Fabrication, characterization, properties and theoretical analysis of ceramic/PVDF composite flexible films with high dielectric constant and low dielectric loss

Abstract

Calcium barium zirconate titanate (Ba_0.95Ca_0.05Zr_0.15Ti_0.85O₃, BCZT) ceramic particles were prepared by a conventional solid-state method. BCZT powders were modified by dopamine through a chemical coating method. The composite flexible films based on dopamine@BCZT and polyvinylidene fluoride were fabricated via a solution casting method. The microstructure and morphology were characterized by X-ray diffraction, Fourier transform infrared spectroscopy, high-resolution transmission electron microscopy, and field emission scanning electron microscopy.

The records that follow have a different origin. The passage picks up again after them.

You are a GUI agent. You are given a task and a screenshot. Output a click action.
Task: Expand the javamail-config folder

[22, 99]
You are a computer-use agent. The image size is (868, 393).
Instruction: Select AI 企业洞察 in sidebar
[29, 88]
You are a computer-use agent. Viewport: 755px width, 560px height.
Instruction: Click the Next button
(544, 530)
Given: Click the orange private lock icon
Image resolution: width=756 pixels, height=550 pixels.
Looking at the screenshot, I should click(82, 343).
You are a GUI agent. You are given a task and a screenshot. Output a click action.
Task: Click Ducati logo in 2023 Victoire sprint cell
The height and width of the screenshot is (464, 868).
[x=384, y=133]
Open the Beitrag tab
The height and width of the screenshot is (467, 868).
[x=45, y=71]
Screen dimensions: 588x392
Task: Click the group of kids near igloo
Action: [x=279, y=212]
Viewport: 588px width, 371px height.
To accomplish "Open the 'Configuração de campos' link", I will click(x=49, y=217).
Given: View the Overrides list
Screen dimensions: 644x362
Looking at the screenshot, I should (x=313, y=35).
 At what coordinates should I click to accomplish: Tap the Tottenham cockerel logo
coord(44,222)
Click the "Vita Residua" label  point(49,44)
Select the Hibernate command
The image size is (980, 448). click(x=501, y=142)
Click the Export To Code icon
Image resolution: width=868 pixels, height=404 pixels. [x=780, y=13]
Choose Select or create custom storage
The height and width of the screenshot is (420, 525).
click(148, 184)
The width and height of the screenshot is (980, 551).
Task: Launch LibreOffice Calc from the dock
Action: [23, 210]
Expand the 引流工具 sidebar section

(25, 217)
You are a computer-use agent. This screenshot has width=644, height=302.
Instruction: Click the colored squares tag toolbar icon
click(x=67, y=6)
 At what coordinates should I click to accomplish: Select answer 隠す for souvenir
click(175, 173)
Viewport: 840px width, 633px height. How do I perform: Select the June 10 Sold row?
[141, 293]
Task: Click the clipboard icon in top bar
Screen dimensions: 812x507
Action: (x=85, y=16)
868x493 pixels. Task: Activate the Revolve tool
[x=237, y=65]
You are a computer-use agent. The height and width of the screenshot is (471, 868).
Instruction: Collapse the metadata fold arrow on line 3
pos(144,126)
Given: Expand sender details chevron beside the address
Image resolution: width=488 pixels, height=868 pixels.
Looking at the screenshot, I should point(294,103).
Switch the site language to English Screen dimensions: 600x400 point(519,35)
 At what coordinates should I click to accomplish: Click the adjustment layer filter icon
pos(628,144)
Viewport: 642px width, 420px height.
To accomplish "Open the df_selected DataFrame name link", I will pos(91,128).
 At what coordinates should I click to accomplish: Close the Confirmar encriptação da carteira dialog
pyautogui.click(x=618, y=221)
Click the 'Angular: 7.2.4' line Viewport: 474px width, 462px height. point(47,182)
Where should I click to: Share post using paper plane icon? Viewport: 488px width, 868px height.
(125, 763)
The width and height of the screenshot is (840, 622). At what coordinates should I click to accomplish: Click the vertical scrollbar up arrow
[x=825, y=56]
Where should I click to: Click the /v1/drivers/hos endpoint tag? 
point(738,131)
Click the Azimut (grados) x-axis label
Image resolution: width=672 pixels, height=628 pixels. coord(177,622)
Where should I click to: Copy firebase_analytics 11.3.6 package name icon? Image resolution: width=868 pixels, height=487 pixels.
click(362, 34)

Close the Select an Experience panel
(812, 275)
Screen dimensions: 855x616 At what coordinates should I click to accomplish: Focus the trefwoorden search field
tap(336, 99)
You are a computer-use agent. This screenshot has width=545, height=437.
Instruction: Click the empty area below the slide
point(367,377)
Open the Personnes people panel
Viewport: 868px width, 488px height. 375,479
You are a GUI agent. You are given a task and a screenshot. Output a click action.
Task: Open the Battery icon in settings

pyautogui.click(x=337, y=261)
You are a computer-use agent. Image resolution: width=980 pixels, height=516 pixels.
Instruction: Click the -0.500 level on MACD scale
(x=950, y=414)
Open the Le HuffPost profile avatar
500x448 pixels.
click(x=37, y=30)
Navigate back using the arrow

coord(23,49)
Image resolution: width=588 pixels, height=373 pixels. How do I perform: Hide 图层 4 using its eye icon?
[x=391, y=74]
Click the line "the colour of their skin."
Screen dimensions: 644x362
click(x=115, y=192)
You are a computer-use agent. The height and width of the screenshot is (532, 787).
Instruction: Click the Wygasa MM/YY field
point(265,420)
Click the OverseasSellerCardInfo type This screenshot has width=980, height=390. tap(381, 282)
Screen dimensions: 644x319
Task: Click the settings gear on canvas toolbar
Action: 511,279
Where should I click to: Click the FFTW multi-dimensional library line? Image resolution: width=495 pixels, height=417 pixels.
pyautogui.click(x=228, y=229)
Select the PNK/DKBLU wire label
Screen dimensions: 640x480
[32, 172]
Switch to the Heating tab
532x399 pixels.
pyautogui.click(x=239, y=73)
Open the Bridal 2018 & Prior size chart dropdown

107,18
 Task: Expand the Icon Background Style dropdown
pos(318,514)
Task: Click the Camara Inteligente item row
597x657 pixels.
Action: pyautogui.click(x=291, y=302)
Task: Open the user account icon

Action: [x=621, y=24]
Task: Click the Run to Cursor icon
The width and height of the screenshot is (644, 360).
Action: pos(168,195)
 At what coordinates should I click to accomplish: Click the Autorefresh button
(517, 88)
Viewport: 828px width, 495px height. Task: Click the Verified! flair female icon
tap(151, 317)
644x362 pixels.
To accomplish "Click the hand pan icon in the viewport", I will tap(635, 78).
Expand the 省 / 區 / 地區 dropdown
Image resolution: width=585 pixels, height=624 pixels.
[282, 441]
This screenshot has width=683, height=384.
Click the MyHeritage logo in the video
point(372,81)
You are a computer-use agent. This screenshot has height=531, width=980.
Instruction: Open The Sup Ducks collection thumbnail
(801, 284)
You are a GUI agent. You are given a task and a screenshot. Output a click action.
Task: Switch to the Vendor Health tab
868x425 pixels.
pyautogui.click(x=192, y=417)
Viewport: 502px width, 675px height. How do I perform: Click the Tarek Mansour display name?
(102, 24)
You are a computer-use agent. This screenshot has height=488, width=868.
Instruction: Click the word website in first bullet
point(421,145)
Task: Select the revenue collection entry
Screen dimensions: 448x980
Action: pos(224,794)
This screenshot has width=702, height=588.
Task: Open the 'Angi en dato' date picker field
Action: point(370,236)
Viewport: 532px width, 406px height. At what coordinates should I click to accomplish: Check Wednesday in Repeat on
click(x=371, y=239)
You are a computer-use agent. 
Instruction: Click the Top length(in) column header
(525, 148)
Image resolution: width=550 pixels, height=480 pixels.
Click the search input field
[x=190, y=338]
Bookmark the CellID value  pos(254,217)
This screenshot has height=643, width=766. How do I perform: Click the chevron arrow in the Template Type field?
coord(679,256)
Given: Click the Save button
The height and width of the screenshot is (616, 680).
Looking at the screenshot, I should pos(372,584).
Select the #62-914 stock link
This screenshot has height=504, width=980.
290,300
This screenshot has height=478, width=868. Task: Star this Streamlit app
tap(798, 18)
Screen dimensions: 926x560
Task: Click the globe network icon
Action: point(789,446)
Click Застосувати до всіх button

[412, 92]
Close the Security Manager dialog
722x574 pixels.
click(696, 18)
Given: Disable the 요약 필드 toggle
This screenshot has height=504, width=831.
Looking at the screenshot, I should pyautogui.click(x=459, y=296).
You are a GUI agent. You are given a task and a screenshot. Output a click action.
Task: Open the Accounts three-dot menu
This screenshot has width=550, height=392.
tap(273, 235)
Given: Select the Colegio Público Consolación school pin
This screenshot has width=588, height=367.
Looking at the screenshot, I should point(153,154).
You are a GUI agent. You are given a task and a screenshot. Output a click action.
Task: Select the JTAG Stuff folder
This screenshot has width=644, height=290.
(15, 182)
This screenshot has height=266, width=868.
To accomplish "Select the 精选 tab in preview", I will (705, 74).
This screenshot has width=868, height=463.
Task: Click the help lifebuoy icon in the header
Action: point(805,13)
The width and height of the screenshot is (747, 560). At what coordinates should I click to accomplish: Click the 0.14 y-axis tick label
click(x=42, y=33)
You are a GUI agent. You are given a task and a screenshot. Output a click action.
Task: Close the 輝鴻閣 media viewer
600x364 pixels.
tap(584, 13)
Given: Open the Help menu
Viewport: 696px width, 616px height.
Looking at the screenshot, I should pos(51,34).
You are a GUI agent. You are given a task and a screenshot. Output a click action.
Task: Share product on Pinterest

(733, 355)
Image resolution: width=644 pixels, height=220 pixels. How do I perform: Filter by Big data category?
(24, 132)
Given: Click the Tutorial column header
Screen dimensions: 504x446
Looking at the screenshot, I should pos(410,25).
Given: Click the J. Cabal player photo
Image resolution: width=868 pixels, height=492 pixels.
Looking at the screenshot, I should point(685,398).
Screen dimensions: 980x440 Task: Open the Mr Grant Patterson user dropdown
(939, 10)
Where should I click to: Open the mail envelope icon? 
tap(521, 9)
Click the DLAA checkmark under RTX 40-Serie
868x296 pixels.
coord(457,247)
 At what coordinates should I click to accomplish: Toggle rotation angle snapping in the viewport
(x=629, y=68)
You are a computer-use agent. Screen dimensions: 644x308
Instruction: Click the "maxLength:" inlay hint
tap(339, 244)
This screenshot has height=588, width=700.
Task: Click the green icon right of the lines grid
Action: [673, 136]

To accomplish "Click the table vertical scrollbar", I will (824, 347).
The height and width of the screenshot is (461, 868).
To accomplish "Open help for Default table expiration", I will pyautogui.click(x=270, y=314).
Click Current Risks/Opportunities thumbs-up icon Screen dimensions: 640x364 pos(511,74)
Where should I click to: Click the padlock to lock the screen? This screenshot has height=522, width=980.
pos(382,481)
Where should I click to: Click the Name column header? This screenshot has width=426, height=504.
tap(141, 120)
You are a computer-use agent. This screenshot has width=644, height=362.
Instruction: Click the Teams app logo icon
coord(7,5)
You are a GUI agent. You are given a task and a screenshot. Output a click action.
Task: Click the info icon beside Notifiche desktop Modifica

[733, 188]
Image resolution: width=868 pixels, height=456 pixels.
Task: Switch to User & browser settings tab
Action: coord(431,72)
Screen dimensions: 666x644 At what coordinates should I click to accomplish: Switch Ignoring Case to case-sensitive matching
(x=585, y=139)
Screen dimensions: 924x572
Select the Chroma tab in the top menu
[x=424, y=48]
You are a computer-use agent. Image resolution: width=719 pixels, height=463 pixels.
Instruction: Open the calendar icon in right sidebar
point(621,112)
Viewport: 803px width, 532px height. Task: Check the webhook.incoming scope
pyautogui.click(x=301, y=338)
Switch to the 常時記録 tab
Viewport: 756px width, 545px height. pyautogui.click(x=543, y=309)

A precision impedance analyzer and a dielectric withstand voltage test were used to test the dielectric constant, loss tangent, and breakdown strength. TEM results showed that dopamine was uniformly coated on the surface of BCZT particles with an average thickness of 20 nm. SEM results showed that the ceramic particles were dispersed homogeneously in the matrix. The dielectric constant increased with the increase of BCZT contents, while the loss tangent remained constant in the frequency range of 10³ to 10⁵ Hz. Different theoretical models were employed to predict the effective dielectric constants of the composite films, and the estimated results were compared with the experimental data. Weibull distribution was used to analyze the dielectric breakdown strength, and the results showed that the breakdown strength decreased then stayed over 60 kV mm⁻¹.